Extracted records
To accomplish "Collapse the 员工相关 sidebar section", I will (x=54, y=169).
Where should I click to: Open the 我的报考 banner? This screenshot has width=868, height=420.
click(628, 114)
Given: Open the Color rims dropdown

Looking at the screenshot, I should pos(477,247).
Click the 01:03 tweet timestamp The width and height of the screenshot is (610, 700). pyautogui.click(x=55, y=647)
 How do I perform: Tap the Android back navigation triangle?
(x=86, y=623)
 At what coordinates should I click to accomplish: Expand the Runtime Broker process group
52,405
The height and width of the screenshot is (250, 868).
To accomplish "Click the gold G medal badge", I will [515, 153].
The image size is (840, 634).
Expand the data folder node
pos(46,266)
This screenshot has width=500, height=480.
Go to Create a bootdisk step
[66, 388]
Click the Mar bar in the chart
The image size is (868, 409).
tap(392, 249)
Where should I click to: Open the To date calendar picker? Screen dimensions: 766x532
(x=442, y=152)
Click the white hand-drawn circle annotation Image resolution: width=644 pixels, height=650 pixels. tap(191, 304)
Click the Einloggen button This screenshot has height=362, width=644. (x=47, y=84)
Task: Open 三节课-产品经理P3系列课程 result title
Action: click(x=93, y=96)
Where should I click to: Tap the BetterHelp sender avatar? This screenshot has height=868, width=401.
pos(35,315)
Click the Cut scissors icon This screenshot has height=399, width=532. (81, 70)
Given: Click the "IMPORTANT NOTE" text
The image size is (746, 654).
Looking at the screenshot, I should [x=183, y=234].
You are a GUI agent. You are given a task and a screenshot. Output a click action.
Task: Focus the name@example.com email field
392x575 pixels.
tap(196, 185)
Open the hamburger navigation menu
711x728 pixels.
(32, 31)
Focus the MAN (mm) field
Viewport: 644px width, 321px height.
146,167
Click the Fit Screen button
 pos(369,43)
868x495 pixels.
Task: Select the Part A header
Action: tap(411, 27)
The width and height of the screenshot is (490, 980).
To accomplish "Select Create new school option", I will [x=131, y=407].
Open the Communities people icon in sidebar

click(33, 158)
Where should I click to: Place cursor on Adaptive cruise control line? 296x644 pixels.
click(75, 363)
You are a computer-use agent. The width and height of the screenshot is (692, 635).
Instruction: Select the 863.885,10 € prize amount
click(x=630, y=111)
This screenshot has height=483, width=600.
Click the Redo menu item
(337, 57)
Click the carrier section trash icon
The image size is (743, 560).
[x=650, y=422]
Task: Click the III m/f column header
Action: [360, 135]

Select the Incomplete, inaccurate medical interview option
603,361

**Problem to work on**
Each line of the data must come back exactly as written.

**Expected answer**
To accomplish "Collapse the 员工相关 sidebar section", I will (x=54, y=169).
Where should I click to: Open the 我的报考 banner? This screenshot has width=868, height=420.
click(628, 114)
Given: Open the Color rims dropdown

Looking at the screenshot, I should pos(477,247).
Click the 01:03 tweet timestamp The width and height of the screenshot is (610, 700). pyautogui.click(x=55, y=647)
 How do I perform: Tap the Android back navigation triangle?
(x=86, y=623)
 At what coordinates should I click to accomplish: Expand the Runtime Broker process group
52,405
The height and width of the screenshot is (250, 868).
To accomplish "Click the gold G medal badge", I will [515, 153].
The image size is (840, 634).
Expand the data folder node
pos(46,266)
This screenshot has width=500, height=480.
Go to Create a bootdisk step
[66, 388]
Click the Mar bar in the chart
The image size is (868, 409).
tap(392, 249)
Where should I click to: Open the To date calendar picker? Screen dimensions: 766x532
(x=442, y=152)
Click the white hand-drawn circle annotation Image resolution: width=644 pixels, height=650 pixels. tap(191, 304)
Click the Einloggen button This screenshot has height=362, width=644. (x=47, y=84)
Task: Open 三节课-产品经理P3系列课程 result title
Action: click(x=93, y=96)
Where should I click to: Tap the BetterHelp sender avatar? This screenshot has height=868, width=401.
pos(35,315)
Click the Cut scissors icon This screenshot has height=399, width=532. (81, 70)
Given: Click the "IMPORTANT NOTE" text
The image size is (746, 654).
Looking at the screenshot, I should [x=183, y=234].
You are a GUI agent. You are given a task and a screenshot. Output a click action.
Task: Focus the name@example.com email field
392x575 pixels.
tap(196, 185)
Open the hamburger navigation menu
711x728 pixels.
(32, 31)
Focus the MAN (mm) field
Viewport: 644px width, 321px height.
146,167
Click the Fit Screen button
 pos(369,43)
868x495 pixels.
Task: Select the Part A header
Action: tap(411, 27)
The width and height of the screenshot is (490, 980).
To accomplish "Select Create new school option", I will [x=131, y=407].
Open the Communities people icon in sidebar

click(33, 158)
Where should I click to: Place cursor on Adaptive cruise control line? 296x644 pixels.
click(75, 363)
You are a computer-use agent. The width and height of the screenshot is (692, 635).
Instruction: Select the 863.885,10 € prize amount
click(x=630, y=111)
This screenshot has height=483, width=600.
Click the Redo menu item
(337, 57)
Click the carrier section trash icon
The image size is (743, 560).
[x=650, y=422]
Task: Click the III m/f column header
Action: [360, 135]

Select the Incomplete, inaccurate medical interview option
603,361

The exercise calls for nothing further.